**PROBLEM REQUIREMENTS:**
Search the data below for the word "will" and copy each line that holds it.

[Records drawn from a dataset]
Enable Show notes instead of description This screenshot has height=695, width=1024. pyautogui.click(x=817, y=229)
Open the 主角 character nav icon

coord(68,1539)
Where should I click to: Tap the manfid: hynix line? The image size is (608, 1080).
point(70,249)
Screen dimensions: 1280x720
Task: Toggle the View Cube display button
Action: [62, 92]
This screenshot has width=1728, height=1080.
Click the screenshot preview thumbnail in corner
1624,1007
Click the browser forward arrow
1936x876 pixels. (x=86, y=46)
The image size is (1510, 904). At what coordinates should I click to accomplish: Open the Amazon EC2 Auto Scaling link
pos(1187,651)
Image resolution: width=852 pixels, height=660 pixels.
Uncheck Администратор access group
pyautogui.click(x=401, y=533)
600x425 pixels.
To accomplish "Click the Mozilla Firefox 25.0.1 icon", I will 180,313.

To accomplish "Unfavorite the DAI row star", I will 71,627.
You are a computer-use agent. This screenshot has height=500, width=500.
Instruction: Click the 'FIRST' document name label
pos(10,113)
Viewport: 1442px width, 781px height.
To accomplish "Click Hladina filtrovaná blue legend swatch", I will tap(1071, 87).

**FINAL ANSWER:**
To accomplish "Click the Mozilla Firefox 25.0.1 icon", I will 180,313.
To accomplish "Unfavorite the DAI row star", I will 71,627.
To accomplish "Click Hladina filtrovaná blue legend swatch", I will tap(1071, 87).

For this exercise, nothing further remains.